◆ Request:
Extract from the Scheme overview, word for word, the passage that starts at "Scheme is a" and stops after "were mathematically equivalent.".

◆ Source text:
Scheme

Scheme is a minimalist dialect of Lisp created in 1975 at MIT. Unlike Common Lisp’s “everything included” approach, Scheme embraces minimalism - its specification is famously short, yet the language is provably Turing-complete and has profoundly influenced programming language theory and design.

History & Origins

Scheme was born from an experiment. In 1975, Gerald Jay Sussman and Guy L. Steele Jr. at the MIT AI Laboratory wanted to understand Carl Hewitt’s Actor model of computation. They created a tiny Lisp interpreter to study actors, and in the process discovered something profound: actors and lambda expressions (closures) were mathematically equivalent.

◆ Material provided:
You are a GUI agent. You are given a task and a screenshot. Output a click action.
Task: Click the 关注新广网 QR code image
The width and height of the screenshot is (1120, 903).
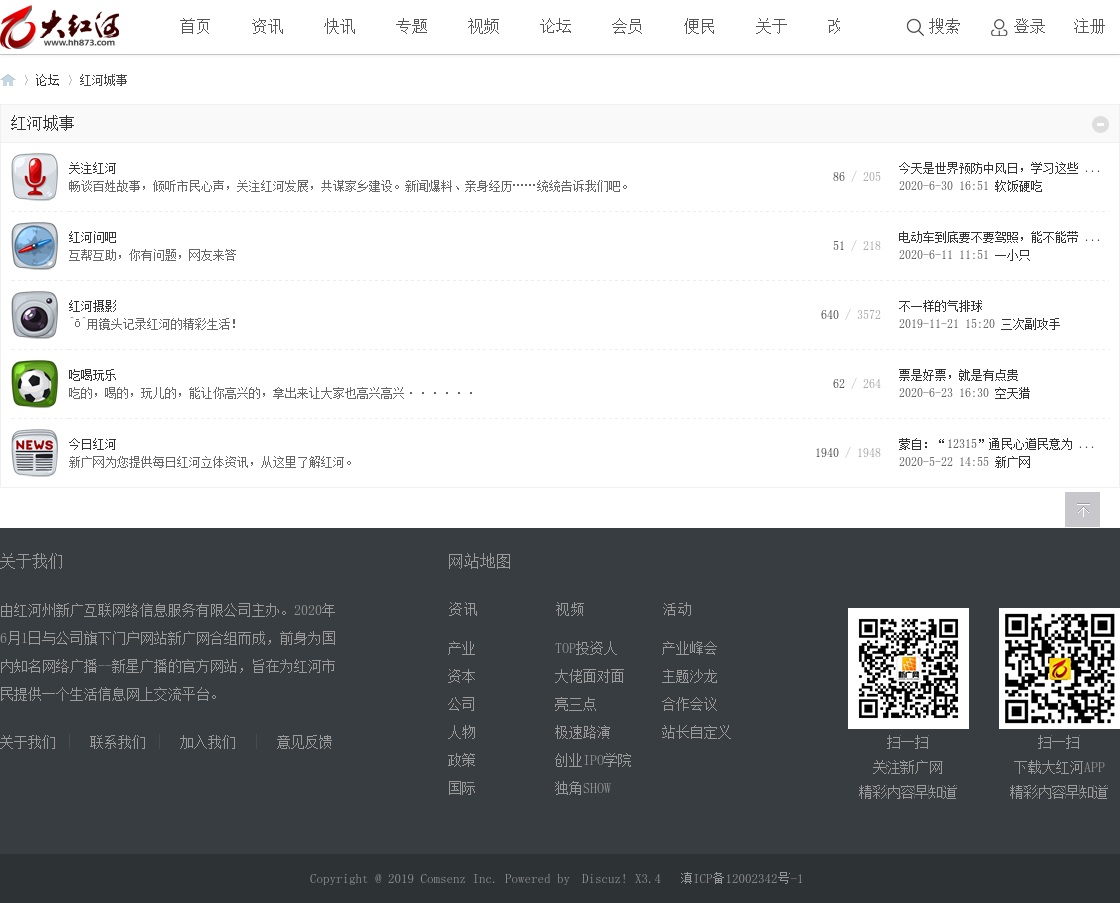(x=908, y=668)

◆ Output for this exercise:
Scheme is a minimalist dialect of Lisp created in 1975 at MIT. Unlike Common Lisp’s “everything included” approach, Scheme embraces minimalism - its specification is famously short, yet the language is provably Turing-complete and has profoundly influenced programming language theory and design.

History & Origins

Scheme was born from an experiment. In 1975, Gerald Jay Sussman and Guy L. Steele Jr. at the MIT AI Laboratory wanted to understand Carl Hewitt’s Actor model of computation. They created a tiny Lisp interpreter to study actors, and in the process discovered something profound: actors and lambda expressions (closures) were mathematically equivalent.